A van der Waals–Covalent Bonding-Inspired Typical Coordination with Ultrahigh Lattice Mismatch as Active Sites for Hydrogen Electrosynthesis

Abstract

We report a van der Waals–covalent bonding interface with boosted hydrogen evolution reaction (HER) catalytic activity compared to the well-known edge defects for two-dimensional catalysts. The central region of a chemical-vapor-deposition-grown multilayer MoS₂ is transformed to Mo₅N₆, thus forming a van der Waals–covalent (v–c) interface that has high structural strain due to the large lattice mismatch of 10.5% between the two different phases. The large structural distortion creates several kinds of stretched sites that show ideal HER catalytic activities theoretically, such as the S sites coordinated by 2 Mo atoms and the 3-coordinated N atoms. In experiments, the v–c interface bonding and coordination variations were observed, and a number-of-layers-dependent MoS₂-to-Mo₅N₆ transformation mechanism was found. Using the on-chip electrochemical micromeasurements, the catalytic activity of the atoms at the v–c interface was demonstrated to be higher than the edge atoms of either MoS₂ or Mo₅N₆ sheets.

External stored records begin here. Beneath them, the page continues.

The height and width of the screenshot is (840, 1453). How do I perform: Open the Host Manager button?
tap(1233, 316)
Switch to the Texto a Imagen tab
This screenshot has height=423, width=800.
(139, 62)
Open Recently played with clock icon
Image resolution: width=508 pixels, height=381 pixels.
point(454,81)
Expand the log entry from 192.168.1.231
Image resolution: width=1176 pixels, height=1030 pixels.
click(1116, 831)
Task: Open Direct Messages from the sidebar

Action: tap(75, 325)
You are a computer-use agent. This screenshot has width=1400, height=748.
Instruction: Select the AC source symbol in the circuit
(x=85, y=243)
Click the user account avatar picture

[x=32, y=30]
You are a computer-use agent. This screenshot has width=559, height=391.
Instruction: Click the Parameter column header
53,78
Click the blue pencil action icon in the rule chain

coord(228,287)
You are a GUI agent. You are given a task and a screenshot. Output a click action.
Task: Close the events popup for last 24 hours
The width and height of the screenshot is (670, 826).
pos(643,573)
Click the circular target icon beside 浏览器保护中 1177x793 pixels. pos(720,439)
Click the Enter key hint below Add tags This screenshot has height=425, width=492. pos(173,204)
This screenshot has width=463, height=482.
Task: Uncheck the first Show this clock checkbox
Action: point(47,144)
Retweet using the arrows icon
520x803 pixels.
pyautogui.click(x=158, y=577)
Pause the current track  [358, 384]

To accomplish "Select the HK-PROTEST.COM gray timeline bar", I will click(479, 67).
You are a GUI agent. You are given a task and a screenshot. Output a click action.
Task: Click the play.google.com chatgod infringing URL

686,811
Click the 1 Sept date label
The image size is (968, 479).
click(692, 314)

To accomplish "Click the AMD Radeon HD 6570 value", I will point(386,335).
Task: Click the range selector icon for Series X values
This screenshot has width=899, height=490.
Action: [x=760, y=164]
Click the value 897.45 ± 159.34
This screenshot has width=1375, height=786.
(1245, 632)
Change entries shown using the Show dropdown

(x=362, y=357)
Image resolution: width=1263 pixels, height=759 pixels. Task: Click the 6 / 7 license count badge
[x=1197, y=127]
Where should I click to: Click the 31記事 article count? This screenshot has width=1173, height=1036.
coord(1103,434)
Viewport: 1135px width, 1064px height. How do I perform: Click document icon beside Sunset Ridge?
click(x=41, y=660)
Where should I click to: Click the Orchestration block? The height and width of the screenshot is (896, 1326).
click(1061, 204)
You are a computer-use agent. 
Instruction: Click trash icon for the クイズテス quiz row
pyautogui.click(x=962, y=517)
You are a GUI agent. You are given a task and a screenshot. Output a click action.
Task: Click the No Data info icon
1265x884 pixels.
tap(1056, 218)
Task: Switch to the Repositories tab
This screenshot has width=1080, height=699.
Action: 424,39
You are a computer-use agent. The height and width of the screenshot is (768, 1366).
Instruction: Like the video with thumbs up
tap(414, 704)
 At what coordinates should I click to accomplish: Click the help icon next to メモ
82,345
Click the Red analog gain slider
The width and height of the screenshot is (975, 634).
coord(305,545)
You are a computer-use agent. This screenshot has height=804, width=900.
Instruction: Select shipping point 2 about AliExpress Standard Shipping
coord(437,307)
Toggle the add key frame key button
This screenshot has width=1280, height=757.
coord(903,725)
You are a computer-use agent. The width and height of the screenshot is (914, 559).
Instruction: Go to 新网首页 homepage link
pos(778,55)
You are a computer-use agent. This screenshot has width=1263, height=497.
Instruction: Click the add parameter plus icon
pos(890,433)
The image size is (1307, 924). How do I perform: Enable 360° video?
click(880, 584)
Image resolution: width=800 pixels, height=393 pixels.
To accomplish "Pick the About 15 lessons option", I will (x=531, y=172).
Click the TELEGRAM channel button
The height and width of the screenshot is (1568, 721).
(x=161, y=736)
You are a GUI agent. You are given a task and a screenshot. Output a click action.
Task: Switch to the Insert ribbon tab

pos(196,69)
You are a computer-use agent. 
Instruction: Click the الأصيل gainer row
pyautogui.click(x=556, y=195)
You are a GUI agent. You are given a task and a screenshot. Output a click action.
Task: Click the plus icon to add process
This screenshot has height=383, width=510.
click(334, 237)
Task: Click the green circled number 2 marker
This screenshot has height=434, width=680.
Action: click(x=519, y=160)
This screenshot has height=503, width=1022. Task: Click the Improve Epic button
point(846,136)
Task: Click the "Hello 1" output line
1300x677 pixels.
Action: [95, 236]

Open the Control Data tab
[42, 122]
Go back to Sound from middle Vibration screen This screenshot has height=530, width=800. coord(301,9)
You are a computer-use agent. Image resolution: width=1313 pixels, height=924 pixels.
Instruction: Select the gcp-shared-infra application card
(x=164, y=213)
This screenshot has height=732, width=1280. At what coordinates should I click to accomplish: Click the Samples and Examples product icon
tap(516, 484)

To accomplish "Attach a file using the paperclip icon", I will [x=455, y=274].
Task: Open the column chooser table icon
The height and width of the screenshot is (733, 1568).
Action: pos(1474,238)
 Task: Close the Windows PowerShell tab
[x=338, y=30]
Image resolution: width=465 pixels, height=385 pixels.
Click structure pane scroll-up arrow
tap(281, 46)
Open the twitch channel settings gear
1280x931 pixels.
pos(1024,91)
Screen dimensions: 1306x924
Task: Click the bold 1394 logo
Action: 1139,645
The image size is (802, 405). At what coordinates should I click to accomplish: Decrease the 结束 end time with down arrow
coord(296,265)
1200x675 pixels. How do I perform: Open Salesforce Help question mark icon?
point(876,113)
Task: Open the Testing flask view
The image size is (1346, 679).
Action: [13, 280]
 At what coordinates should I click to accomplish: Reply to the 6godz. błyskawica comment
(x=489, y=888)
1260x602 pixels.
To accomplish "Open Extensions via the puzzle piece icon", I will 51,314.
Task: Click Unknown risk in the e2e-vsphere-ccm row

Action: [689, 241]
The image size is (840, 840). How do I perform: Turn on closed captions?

Further macrotests using the as-synthesized powder materials showed greatly enhanced HER performance of the v–c structure than MoS₂ or Mo₅N₆ sheets. This comprehensive study of the v–c structure shows the synthesis route and a clear bonding interface, establishes the number-of-layers-dependent transformation principles, exhibits high-priority HER activities, and explains the strain/coordination-variation-induced catalytic mechanism.